REQUIRED WORK: Omit every picture, then give all the entries again exactly.

□ □ □

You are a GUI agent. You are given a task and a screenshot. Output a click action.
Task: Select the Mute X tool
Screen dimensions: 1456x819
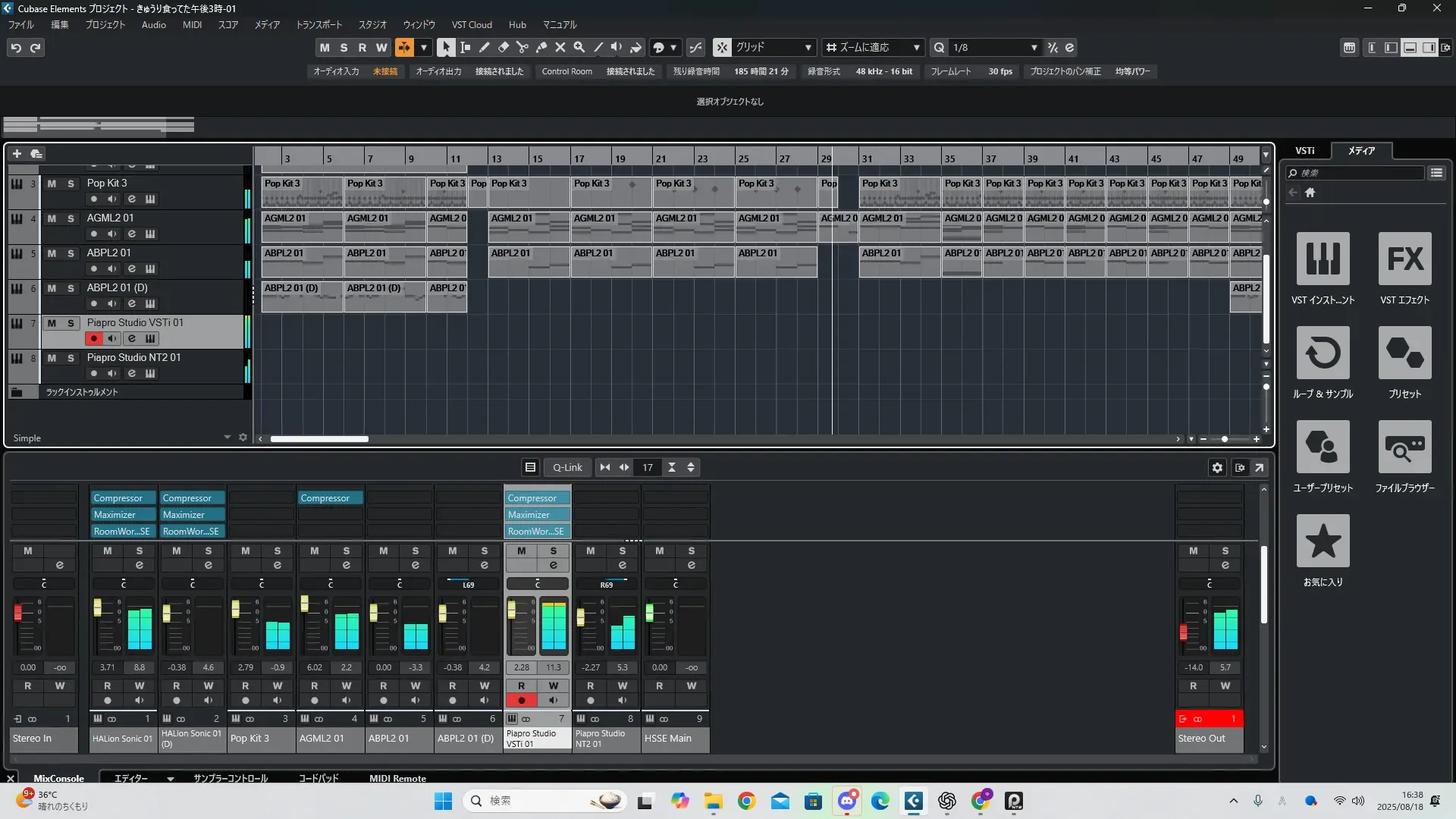click(x=560, y=47)
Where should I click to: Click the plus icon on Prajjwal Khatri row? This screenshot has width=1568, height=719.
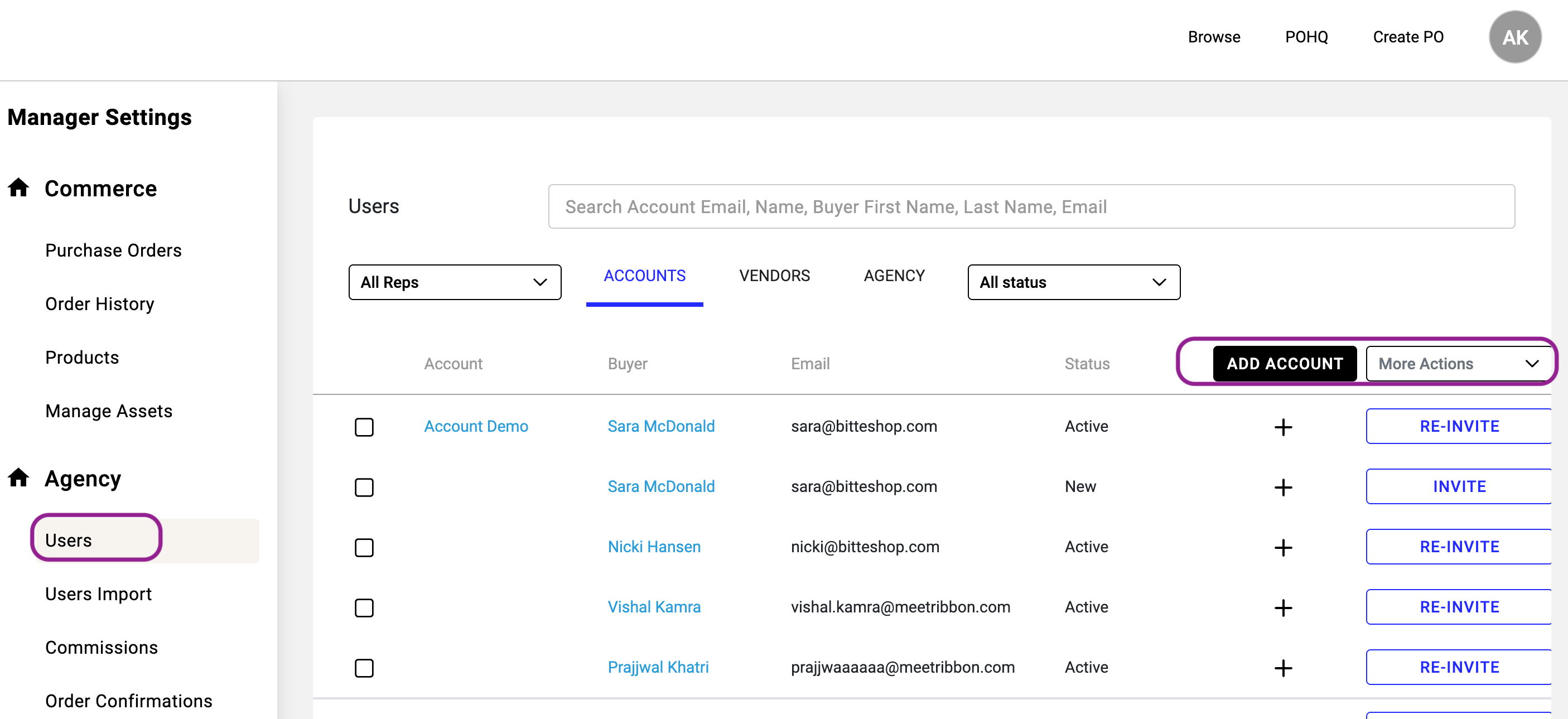(x=1283, y=668)
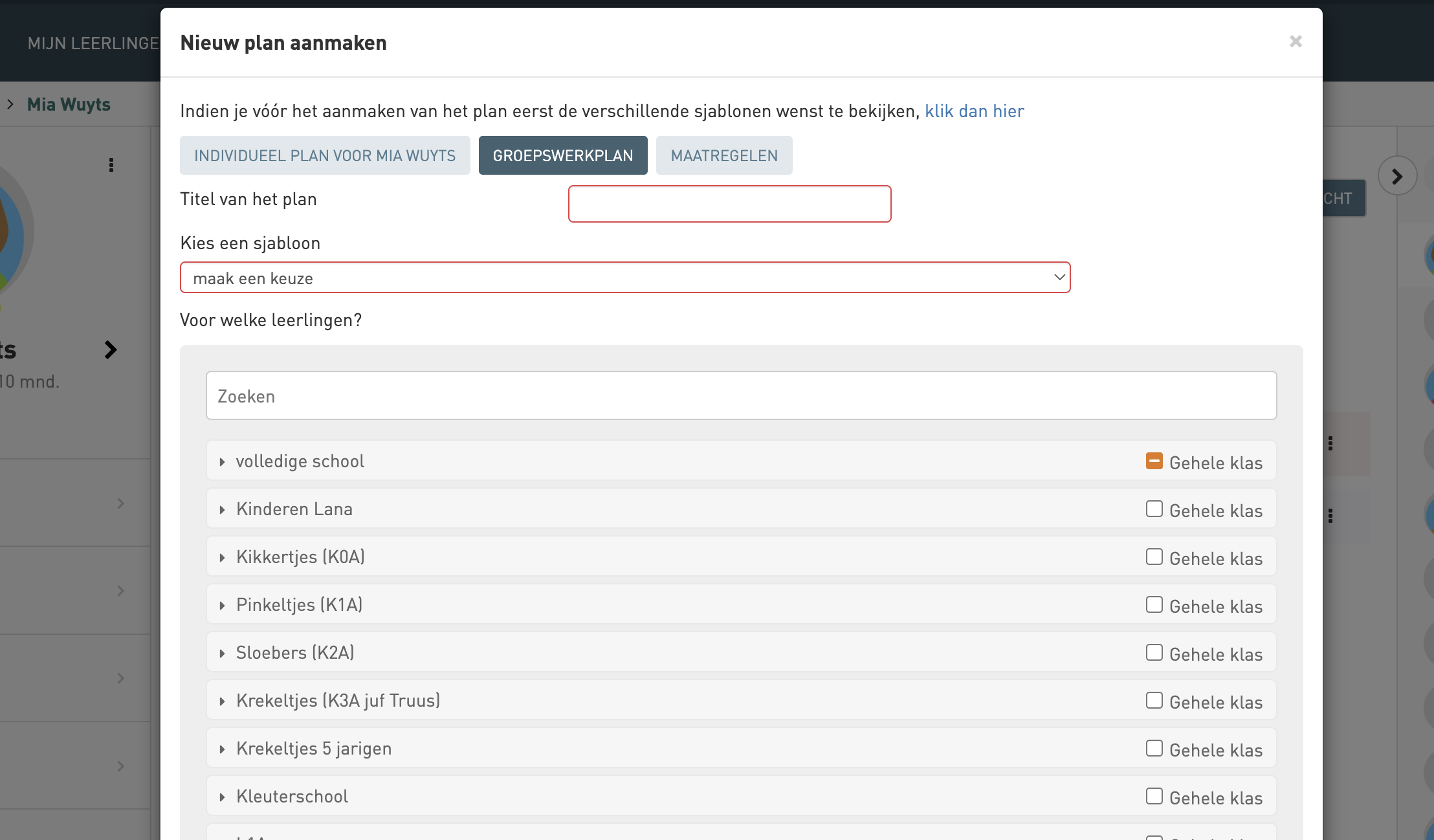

□ □ □

THE COMPLETED TASK:
You are a GUI agent. You are given a task and a screenshot. Output a click action.
Task: Select the Mute X tool
Screen dimensions: 1456x819
click(x=560, y=47)
Where should I click to: Click the plus icon on Prajjwal Khatri row? This screenshot has width=1568, height=719.
(x=1283, y=668)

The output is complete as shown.